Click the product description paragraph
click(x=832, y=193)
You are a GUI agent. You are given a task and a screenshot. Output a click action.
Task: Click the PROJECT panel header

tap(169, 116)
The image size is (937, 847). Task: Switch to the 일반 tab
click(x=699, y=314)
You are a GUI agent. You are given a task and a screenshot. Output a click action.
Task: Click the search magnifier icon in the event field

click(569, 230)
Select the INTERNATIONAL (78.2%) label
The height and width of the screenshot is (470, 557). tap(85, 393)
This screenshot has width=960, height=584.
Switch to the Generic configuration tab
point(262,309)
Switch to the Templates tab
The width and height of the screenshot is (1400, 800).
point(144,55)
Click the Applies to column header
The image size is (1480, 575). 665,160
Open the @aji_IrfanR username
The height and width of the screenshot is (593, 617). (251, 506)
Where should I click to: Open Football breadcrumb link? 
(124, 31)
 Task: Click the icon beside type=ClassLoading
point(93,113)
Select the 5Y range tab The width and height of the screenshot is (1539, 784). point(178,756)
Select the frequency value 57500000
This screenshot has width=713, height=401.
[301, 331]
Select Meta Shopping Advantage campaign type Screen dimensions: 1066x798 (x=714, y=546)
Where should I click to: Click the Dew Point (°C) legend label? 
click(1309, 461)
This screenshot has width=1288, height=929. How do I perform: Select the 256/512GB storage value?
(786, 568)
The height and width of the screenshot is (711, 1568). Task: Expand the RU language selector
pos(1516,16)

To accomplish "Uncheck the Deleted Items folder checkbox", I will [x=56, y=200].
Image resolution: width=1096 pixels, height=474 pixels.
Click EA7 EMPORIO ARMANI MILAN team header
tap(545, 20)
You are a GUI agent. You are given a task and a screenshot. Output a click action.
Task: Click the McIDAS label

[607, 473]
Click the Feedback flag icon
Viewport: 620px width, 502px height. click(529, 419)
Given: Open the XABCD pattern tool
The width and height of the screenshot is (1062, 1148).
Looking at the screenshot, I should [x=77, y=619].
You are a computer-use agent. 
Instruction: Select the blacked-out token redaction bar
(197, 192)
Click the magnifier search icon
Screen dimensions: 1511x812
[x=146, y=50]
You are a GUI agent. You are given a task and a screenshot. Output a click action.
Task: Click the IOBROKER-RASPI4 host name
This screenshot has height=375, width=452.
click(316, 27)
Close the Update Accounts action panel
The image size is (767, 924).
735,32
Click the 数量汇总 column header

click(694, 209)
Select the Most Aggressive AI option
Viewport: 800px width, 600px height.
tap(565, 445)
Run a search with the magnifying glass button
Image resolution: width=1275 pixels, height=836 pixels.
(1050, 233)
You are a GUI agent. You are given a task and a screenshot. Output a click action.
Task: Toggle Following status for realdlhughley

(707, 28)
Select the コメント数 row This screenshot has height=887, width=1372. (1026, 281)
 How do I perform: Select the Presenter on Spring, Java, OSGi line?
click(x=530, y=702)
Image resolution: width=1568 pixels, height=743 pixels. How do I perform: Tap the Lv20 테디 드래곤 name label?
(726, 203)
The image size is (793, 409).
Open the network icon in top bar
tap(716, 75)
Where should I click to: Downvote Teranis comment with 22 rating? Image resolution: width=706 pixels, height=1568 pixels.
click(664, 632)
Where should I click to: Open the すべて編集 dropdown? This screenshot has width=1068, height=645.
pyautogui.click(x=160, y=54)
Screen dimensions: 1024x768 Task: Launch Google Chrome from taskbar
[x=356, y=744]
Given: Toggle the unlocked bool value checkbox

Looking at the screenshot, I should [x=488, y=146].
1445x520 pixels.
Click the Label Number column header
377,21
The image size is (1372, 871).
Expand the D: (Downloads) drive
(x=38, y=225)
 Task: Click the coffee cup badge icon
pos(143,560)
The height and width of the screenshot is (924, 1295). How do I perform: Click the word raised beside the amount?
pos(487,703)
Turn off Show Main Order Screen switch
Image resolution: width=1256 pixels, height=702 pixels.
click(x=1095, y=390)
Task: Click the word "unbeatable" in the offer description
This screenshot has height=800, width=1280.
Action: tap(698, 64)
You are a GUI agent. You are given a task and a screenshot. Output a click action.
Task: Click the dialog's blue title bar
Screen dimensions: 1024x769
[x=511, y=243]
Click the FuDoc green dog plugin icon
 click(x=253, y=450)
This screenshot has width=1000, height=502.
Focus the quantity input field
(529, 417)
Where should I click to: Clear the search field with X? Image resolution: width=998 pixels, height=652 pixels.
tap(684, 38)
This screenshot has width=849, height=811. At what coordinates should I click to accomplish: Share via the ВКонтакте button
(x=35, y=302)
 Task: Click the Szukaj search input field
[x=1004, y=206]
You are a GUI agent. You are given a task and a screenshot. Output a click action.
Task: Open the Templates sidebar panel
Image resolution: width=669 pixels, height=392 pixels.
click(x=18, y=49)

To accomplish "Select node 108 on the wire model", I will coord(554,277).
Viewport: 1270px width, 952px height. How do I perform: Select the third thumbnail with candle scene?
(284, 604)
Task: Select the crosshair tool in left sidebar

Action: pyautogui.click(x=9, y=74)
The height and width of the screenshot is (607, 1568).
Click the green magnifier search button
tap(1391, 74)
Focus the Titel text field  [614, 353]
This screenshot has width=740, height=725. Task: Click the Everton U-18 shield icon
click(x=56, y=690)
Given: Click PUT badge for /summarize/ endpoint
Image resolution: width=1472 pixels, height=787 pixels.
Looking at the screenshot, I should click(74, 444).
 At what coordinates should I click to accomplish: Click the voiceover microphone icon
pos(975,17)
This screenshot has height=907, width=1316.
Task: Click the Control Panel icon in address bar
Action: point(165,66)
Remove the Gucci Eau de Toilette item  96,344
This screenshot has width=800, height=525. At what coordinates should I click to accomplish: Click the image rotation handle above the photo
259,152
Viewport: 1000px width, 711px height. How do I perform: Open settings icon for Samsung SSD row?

○ ○ ○

- _What is expected_: Repeat the material in full, exactly as it reads.

- _Answer space_:
Click the product description paragraph
click(x=832, y=193)
You are a GUI agent. You are given a task and a screenshot. Output a click action.
Task: Click the PROJECT panel header

tap(169, 116)
The image size is (937, 847). Task: Switch to the 일반 tab
click(x=699, y=314)
You are a GUI agent. You are given a task and a screenshot. Output a click action.
Task: Click the search magnifier icon in the event field

click(569, 230)
Select the INTERNATIONAL (78.2%) label
The height and width of the screenshot is (470, 557). tap(85, 393)
This screenshot has width=960, height=584.
Switch to the Generic configuration tab
point(262,309)
Switch to the Templates tab
The width and height of the screenshot is (1400, 800).
point(144,55)
Click the Applies to column header
The image size is (1480, 575). 665,160
Open the @aji_IrfanR username
The height and width of the screenshot is (593, 617). (251, 506)
Where should I click to: Open Football breadcrumb link? 
(124, 31)
 Task: Click the icon beside type=ClassLoading
point(93,113)
Select the 5Y range tab The width and height of the screenshot is (1539, 784). point(178,756)
Select the frequency value 57500000
This screenshot has width=713, height=401.
[301, 331]
Select Meta Shopping Advantage campaign type Screen dimensions: 1066x798 (x=714, y=546)
Where should I click to: Click the Dew Point (°C) legend label? 
click(1309, 461)
This screenshot has width=1288, height=929. How do I perform: Select the 256/512GB storage value?
(786, 568)
The height and width of the screenshot is (711, 1568). Task: Expand the RU language selector
pos(1516,16)

To accomplish "Uncheck the Deleted Items folder checkbox", I will [x=56, y=200].
Image resolution: width=1096 pixels, height=474 pixels.
Click EA7 EMPORIO ARMANI MILAN team header
tap(545, 20)
You are a GUI agent. You are given a task and a screenshot. Output a click action.
Task: Click the McIDAS label

[607, 473]
Click the Feedback flag icon
Viewport: 620px width, 502px height. click(529, 419)
Given: Open the XABCD pattern tool
The width and height of the screenshot is (1062, 1148).
Looking at the screenshot, I should [x=77, y=619].
You are a computer-use agent. 
Instruction: Select the blacked-out token redaction bar
(197, 192)
Click the magnifier search icon
Screen dimensions: 1511x812
[x=146, y=50]
You are a GUI agent. You are given a task and a screenshot. Output a click action.
Task: Click the IOBROKER-RASPI4 host name
This screenshot has height=375, width=452.
click(316, 27)
Close the Update Accounts action panel
The image size is (767, 924).
735,32
Click the 数量汇总 column header

click(694, 209)
Select the Most Aggressive AI option
Viewport: 800px width, 600px height.
tap(565, 445)
Run a search with the magnifying glass button
Image resolution: width=1275 pixels, height=836 pixels.
(1050, 233)
You are a GUI agent. You are given a task and a screenshot. Output a click action.
Task: Toggle Following status for realdlhughley

(707, 28)
Select the コメント数 row This screenshot has height=887, width=1372. (1026, 281)
 How do I perform: Select the Presenter on Spring, Java, OSGi line?
click(x=530, y=702)
Image resolution: width=1568 pixels, height=743 pixels. How do I perform: Tap the Lv20 테디 드래곤 name label?
(726, 203)
The image size is (793, 409).
Open the network icon in top bar
tap(716, 75)
Where should I click to: Downvote Teranis comment with 22 rating? Image resolution: width=706 pixels, height=1568 pixels.
click(664, 632)
Where should I click to: Open the すべて編集 dropdown? This screenshot has width=1068, height=645.
pyautogui.click(x=160, y=54)
Screen dimensions: 1024x768 Task: Launch Google Chrome from taskbar
[x=356, y=744]
Given: Toggle the unlocked bool value checkbox

Looking at the screenshot, I should [x=488, y=146].
1445x520 pixels.
Click the Label Number column header
377,21
The image size is (1372, 871).
Expand the D: (Downloads) drive
(x=38, y=225)
 Task: Click the coffee cup badge icon
pos(143,560)
The height and width of the screenshot is (924, 1295). How do I perform: Click the word raised beside the amount?
pos(487,703)
Turn off Show Main Order Screen switch
Image resolution: width=1256 pixels, height=702 pixels.
click(x=1095, y=390)
Task: Click the word "unbeatable" in the offer description
This screenshot has height=800, width=1280.
Action: tap(698, 64)
You are a GUI agent. You are given a task and a screenshot. Output a click action.
Task: Click the dialog's blue title bar
Screen dimensions: 1024x769
[x=511, y=243]
Click the FuDoc green dog plugin icon
 click(x=253, y=450)
This screenshot has width=1000, height=502.
Focus the quantity input field
(529, 417)
Where should I click to: Clear the search field with X? Image resolution: width=998 pixels, height=652 pixels.
tap(684, 38)
This screenshot has width=849, height=811. At what coordinates should I click to accomplish: Share via the ВКонтакте button
(x=35, y=302)
 Task: Click the Szukaj search input field
[x=1004, y=206]
You are a GUI agent. You are given a task and a screenshot. Output a click action.
Task: Open the Templates sidebar panel
Image resolution: width=669 pixels, height=392 pixels.
click(x=18, y=49)

To accomplish "Select node 108 on the wire model", I will coord(554,277).
Viewport: 1270px width, 952px height. How do I perform: Select the third thumbnail with candle scene?
(284, 604)
Task: Select the crosshair tool in left sidebar

Action: pyautogui.click(x=9, y=74)
The height and width of the screenshot is (607, 1568).
Click the green magnifier search button
tap(1391, 74)
Focus the Titel text field  [614, 353]
This screenshot has width=740, height=725. Task: Click the Everton U-18 shield icon
click(x=56, y=690)
Given: Click PUT badge for /summarize/ endpoint
Image resolution: width=1472 pixels, height=787 pixels.
Looking at the screenshot, I should click(74, 444).
 At what coordinates should I click to accomplish: Click the voiceover microphone icon
pos(975,17)
This screenshot has height=907, width=1316.
Task: Click the Control Panel icon in address bar
Action: point(165,66)
Remove the Gucci Eau de Toilette item  96,344
This screenshot has width=800, height=525. At what coordinates should I click to accomplish: Click the image rotation handle above the photo
259,152
Viewport: 1000px width, 711px height. How do I perform: Open settings icon for Samsung SSD row?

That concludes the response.